The monuments along Hancock Avenue, named for General Winfield Scott Hancock, pay homage to the war efforts of the Union states, with the Pennsylvania Monument (climb the stairs for the view) and the High Water Mark of the Rebellion, where Pickett’s Charge was halted in savage hand-to-hand fighting, serving as principal highlights.
The Devil’s Den and Little Round Top area was the site of strategic victories for the North on July 2, 1863, and remains one of the battlefield’s most popular attractions—especially with younger visitors, who go ape over the castle-like observation tower at Little Round Top and the very climbable boulders strewn about at Devil’s Den (yet just one reminder of Gettysburg’s interesting geological history).
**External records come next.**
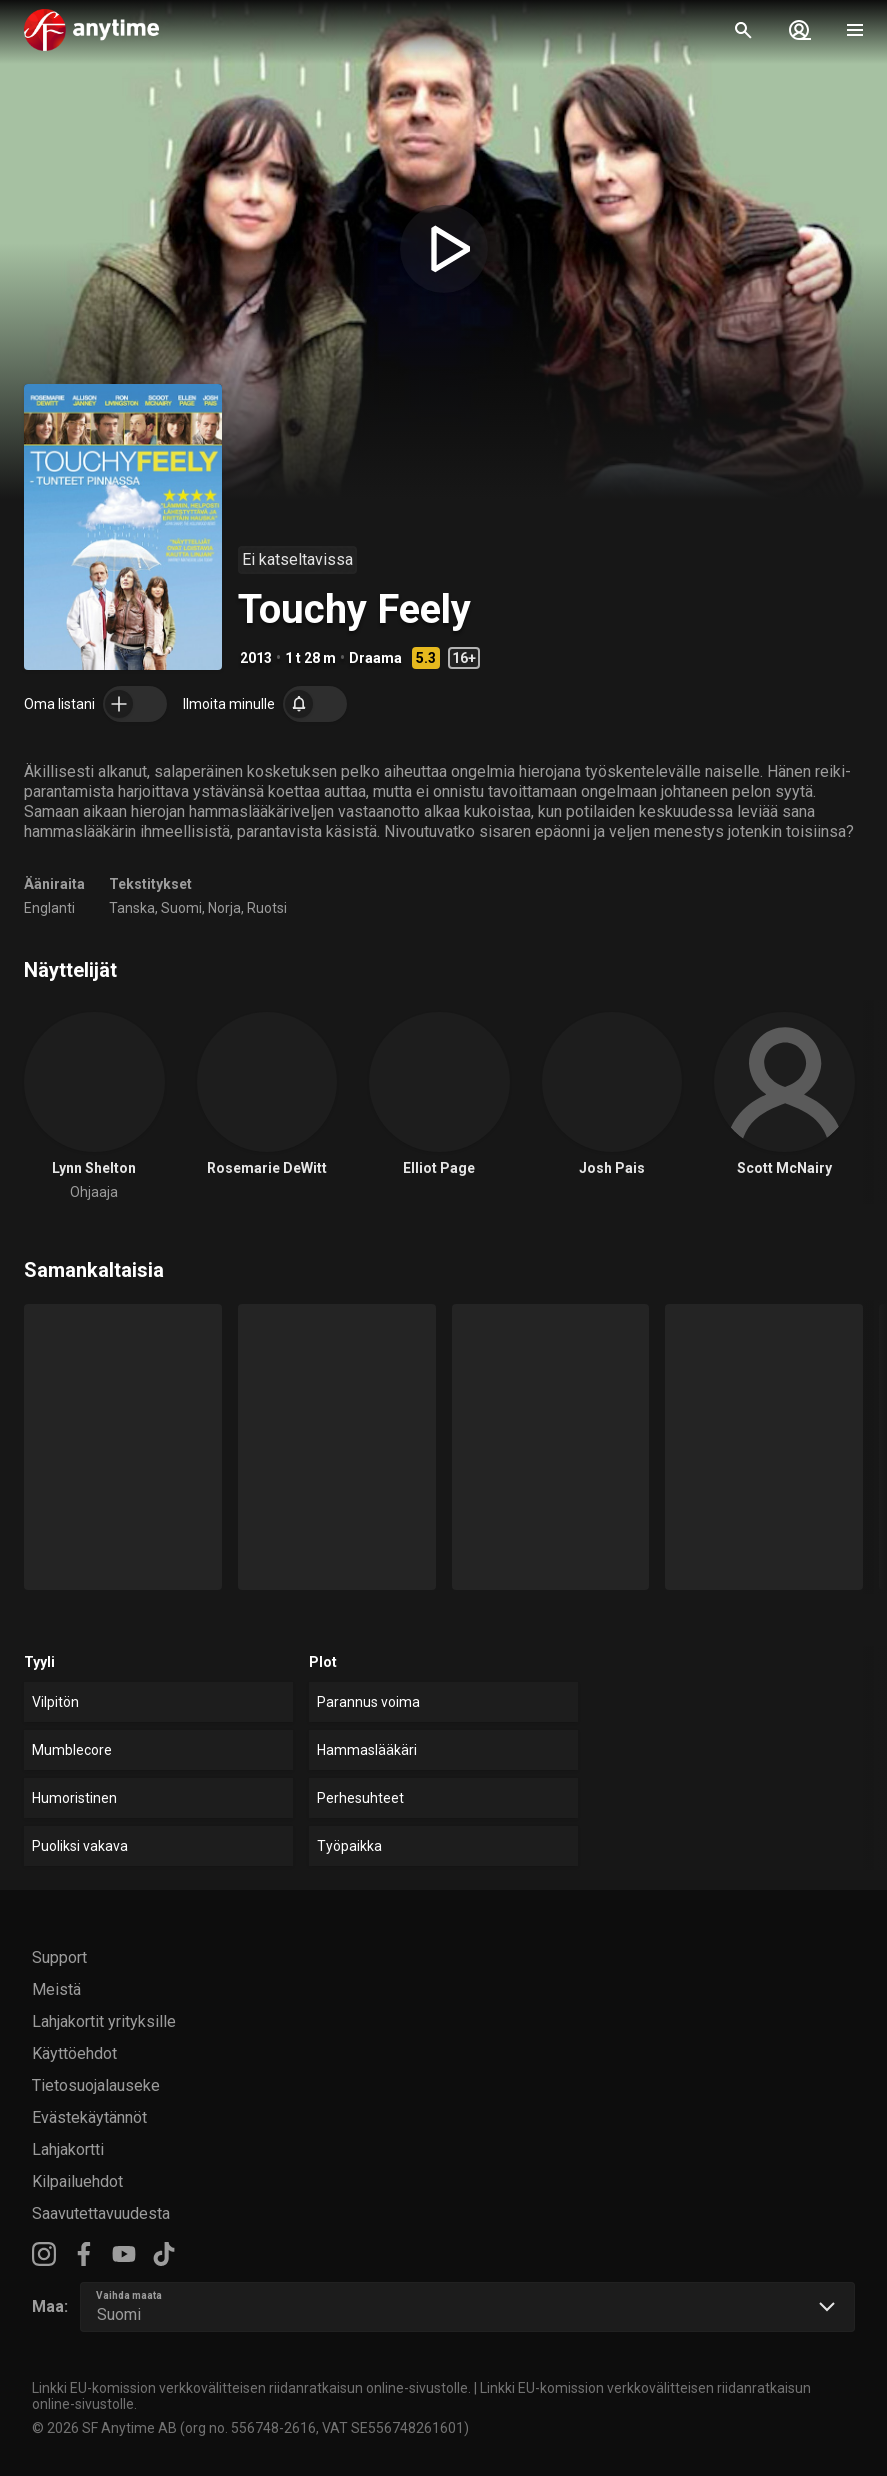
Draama (375, 658)
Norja (224, 908)
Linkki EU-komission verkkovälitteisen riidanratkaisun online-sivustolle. (251, 2388)
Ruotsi (267, 908)
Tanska (132, 908)
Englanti (49, 908)
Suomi (181, 908)
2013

Culp’s Hill, site of decisive, yet undersung, action on the second and third days of the battle, is somewhat isolated and seems to attract fewer tourists. To me, it just feels more intimate—probably because it’s tucked away in the woods. The observation tower there also provides a good overview of the town in relation to the different battle sites.
Best Ways to See the Sights:
Visitors can explore the battlefield by car, bike (Gettys Bike gets good reviews), or “scoot coupe,” among other options. Several self-guided audio tours are available for purchase or to rent, but I recommend, “The Gettysburg Story,” produced by Jake Boritt, who debuted a companion documentary in 2013. Civil War buffs looking for a more in-depth tour can hire a licensed park guide to ride along with them in their cars.
For insight into what the locals experienced during the battle, download ”Witness to History,” a free walking tour app produced by Gettysburg College.
Learn more about Gettysburg’s role as a stop on the Underground Railroad and the experiences of black townspeople and soldiers before, during, and after the battle by booking a tour with local company For the Cause.
Sign up for the Grave Digger Tour, a “nonfiction” alternative to the standard—and ubiquitous—ghost tour (Gettysburg has long maintained its reputation for being one of the most haunted places in the world), to learn how the small community dealt with the thousands of dead and dying in the aftermath of the bloody battle.